Researchers identify epigenetic mutation in pediatric seizure disorders.
Researchers have identified a new genetic mutation at the heart of a severe and potentially deadly seizure disorder found in infants and young children. The finding may help scientists unravel the complex biological mechanism behind these diseases. The team states that the current study allows the medical community to fully understand the biological pathways associated with these disorders and why some individuals do not respond to treatment. The opensource study is published in the journal American Journal of Human Genetics.
The team explain that epileptic seizures are the result of bursts of electrical activity in the brain caused when groups of neurons fire in an abnormal pattern. The study out today focuses on a severe form of seizure disorders, early myoclonic encephalopathy, Ohtahara syndrome, and infantile spasms, collectively referred to as developmental epilepsies. These seizures appear early in life, in some instances hours after birth, and can be fatal. Individuals with the condition who survive beyond infancy will often struggle for the rest of their lives will developmental disabilities, autism, and uncontrollable seizures.

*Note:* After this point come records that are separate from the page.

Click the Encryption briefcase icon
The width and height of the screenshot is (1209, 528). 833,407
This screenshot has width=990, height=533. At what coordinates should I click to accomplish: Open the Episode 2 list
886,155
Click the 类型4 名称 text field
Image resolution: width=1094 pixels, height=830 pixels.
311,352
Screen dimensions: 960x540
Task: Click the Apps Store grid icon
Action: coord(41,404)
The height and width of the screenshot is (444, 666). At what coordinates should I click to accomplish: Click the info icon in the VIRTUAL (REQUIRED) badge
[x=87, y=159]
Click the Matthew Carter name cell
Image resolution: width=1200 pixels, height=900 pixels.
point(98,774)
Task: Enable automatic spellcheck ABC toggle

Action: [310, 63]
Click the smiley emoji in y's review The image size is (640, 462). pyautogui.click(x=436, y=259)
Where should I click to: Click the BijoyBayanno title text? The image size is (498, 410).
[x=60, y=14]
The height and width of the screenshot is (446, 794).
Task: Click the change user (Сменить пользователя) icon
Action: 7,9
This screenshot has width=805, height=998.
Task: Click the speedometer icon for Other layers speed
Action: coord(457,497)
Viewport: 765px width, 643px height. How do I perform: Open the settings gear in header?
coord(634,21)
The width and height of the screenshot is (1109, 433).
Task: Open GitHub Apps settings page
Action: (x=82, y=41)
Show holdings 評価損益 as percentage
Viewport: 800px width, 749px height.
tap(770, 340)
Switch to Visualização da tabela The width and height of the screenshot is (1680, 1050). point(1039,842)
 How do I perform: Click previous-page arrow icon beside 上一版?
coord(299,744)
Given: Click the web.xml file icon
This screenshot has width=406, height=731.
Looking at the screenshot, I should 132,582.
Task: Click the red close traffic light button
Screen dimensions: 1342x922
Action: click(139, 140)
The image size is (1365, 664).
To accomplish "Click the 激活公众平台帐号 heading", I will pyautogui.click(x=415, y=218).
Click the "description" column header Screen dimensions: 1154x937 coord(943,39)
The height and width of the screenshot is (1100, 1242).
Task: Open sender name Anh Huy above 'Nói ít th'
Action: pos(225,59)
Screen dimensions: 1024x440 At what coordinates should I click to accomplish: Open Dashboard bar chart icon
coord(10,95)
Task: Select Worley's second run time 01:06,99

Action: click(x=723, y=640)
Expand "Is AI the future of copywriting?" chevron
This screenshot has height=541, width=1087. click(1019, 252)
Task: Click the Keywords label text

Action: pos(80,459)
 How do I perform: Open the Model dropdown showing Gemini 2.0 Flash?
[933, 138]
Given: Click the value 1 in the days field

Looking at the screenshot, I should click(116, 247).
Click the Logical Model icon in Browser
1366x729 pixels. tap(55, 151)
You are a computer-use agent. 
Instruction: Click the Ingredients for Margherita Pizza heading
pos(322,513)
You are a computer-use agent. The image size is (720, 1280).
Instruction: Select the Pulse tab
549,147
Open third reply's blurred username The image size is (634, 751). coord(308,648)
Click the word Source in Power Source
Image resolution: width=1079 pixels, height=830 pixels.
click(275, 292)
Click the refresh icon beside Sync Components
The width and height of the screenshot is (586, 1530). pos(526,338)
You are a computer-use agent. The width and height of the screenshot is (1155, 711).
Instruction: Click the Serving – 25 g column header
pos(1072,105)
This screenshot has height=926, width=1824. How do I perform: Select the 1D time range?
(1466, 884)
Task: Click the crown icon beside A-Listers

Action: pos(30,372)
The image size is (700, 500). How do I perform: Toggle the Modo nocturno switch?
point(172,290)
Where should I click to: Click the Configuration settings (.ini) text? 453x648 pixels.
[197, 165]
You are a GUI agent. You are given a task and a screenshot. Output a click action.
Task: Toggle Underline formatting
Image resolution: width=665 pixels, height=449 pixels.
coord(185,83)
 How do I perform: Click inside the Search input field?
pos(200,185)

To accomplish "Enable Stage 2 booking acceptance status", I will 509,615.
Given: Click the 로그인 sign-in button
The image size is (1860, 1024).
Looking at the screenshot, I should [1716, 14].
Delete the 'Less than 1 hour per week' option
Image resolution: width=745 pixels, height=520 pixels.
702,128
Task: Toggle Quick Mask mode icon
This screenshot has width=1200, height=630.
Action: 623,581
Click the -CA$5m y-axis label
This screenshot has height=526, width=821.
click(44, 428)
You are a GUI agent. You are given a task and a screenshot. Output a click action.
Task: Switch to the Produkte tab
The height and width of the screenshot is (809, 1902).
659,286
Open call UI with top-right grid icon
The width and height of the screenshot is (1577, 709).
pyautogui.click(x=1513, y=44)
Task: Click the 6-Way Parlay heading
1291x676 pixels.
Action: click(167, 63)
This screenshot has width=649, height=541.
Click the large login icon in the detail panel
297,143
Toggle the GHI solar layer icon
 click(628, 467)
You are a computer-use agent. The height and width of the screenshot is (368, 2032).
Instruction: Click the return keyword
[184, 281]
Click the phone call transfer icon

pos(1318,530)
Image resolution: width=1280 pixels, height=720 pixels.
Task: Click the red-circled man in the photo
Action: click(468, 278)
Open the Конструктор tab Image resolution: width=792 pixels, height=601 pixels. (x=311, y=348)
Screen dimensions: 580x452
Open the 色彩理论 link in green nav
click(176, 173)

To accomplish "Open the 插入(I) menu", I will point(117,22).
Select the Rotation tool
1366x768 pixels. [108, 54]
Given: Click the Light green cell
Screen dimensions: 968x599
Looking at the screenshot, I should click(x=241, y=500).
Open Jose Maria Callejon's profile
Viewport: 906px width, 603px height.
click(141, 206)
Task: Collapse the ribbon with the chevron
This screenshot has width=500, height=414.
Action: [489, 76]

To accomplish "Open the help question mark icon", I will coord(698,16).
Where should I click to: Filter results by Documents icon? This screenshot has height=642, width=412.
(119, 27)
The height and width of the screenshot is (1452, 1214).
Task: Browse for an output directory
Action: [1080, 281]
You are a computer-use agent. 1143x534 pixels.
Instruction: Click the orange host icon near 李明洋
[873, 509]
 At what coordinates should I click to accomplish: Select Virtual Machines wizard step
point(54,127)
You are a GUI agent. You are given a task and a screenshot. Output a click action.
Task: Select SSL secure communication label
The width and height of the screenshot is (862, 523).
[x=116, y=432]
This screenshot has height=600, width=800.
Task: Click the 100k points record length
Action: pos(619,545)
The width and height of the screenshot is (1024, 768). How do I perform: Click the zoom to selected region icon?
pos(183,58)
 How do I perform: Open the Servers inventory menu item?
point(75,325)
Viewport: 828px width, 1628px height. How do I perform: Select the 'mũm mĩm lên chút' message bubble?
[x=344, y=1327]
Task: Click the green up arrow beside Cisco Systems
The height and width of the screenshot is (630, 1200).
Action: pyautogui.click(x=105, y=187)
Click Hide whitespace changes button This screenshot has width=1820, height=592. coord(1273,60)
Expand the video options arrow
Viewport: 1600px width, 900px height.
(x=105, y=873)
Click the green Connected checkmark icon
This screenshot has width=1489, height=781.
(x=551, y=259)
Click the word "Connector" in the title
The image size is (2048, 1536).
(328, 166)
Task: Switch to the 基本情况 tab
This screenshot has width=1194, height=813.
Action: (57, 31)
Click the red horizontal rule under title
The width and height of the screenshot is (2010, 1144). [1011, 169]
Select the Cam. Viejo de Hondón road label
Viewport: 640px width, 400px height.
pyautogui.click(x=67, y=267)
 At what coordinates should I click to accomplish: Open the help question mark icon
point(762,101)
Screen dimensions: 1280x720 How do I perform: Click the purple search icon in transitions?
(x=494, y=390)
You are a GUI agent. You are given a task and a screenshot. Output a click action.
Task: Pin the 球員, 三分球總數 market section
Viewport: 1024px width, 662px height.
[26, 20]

The current study analyzed the genetic profiles of 101 individuals with developmental epilepsy and were able to identify a mutation in a gene called salt-inducible kinase 1 (SIK1), a gene previously unidentified with the disease and one which the researchers believe plays a role in a chain reaction of gene and protein interactions in neurons that contribute to seizures.
The link between the SIK1 mutation and developmental epilepsy was made possible through the intersection of genetics, neurobiology, and high performance computing. In the latter case, the researchers utilized a supercomputer cluster at the University of Rochester that allowed the scientists to sift through enormous sets of genetic information quickly and more efficiently.
The team state that high performance computational capabilities were key to this research and enabled the analysis of the full genetic profile, more than 20,000 genes, for each study subject and the simultaneous comparison of the results with data from other families. In the past, this type of analysis would have taken months of computing time to accomplish. The medical community can now get the same results in a matter of days.
Once the mutation was identified, the researchers were able to identify the downstream impact of the mutation, namely that it regulated another gene that has been associated with severe seizures called myocyte-specific enhancer factor 2C (MEF2C).
While the biological chain of events caused by the mutation is not fully understood, the researchers believe that malfunctioning SIK1 and MEF2C genes interfere with the cellular machinery in neurons that that are responsible for guiding proper development, namely, the growth, maintenance, and maturation of synapses, the connections that allow neurons to communicate with their neighbors.
Using an array of experiments, including in brain tissue from an affected individual the team showed that the proteins created by the mutated SIK1 did not behave normally. In healthy cells, the proteins eventually make their way from the cytoplasm into the cell’s nucleus and, once there, help instruct the cell to carry out specific functions. The researchers observed that the proteins created by mutated SIK1 genes remained stuck in the cytoplasm.
The team surmise that while the finding sheds light on the biological mechanisms of these diseases, it may also guide treatment in the near future. The primary drug used to treat developmental epilepsy is adrenocorticotropic hormone (ACTH). However, the drug is ineffective in about 40 percent of cases. ACTH is also very expensive and has significant, including life-threatening, side effects. The hormone is known to regulate SIK1 levels. The new finding may enable researchers to better identify which individuals are more likely to benefit from the treatment.